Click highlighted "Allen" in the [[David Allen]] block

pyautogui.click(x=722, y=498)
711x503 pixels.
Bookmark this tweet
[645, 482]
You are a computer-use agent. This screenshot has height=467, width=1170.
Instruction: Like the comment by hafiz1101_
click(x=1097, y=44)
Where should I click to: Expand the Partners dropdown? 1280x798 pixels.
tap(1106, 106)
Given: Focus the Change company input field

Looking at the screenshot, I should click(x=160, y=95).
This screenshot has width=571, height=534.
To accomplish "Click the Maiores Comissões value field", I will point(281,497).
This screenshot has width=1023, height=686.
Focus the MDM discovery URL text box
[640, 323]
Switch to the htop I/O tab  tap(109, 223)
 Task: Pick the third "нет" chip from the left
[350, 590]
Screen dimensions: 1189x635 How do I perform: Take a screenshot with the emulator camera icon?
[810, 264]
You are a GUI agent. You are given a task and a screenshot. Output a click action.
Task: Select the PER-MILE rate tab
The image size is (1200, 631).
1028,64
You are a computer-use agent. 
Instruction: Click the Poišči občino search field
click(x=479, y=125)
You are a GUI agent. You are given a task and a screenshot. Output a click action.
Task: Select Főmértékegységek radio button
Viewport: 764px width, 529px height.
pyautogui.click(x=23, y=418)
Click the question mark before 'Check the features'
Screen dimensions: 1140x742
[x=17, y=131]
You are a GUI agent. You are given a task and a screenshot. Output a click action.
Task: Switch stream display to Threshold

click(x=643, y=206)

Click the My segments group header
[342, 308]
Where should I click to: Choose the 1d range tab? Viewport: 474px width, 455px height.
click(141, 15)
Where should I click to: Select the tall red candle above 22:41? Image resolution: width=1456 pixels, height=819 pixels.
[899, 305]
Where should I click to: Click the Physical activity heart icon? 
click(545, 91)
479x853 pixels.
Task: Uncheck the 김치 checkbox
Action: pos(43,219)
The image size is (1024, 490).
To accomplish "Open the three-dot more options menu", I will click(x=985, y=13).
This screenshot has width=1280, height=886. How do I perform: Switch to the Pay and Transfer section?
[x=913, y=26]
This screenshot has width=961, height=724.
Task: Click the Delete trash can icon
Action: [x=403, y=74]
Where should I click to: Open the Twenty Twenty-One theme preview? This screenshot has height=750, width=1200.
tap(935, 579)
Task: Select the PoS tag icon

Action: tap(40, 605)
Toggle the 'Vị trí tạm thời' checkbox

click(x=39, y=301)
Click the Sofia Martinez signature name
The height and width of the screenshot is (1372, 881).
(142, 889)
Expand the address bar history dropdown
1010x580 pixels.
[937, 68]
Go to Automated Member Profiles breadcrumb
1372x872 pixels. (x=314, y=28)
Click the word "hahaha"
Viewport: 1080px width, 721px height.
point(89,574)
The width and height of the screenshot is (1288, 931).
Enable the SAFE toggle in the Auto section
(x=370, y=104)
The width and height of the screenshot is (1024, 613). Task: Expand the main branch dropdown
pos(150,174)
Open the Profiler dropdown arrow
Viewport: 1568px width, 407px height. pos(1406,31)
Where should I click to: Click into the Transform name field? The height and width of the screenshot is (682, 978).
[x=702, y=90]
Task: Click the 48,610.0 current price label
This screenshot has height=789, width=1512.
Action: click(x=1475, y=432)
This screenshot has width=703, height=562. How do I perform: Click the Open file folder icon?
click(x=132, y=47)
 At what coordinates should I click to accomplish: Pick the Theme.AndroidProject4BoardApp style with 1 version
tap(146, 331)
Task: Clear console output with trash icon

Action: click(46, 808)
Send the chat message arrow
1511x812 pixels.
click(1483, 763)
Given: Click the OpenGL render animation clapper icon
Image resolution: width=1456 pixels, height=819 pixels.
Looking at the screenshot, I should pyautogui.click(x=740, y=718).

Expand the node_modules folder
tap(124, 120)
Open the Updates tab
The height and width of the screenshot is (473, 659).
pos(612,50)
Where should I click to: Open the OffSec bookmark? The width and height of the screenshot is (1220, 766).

**Work required**: Count up the lines in the entries above where the word "will" appears, and give the figure with nothing added.

**Answer to this exercise**: 2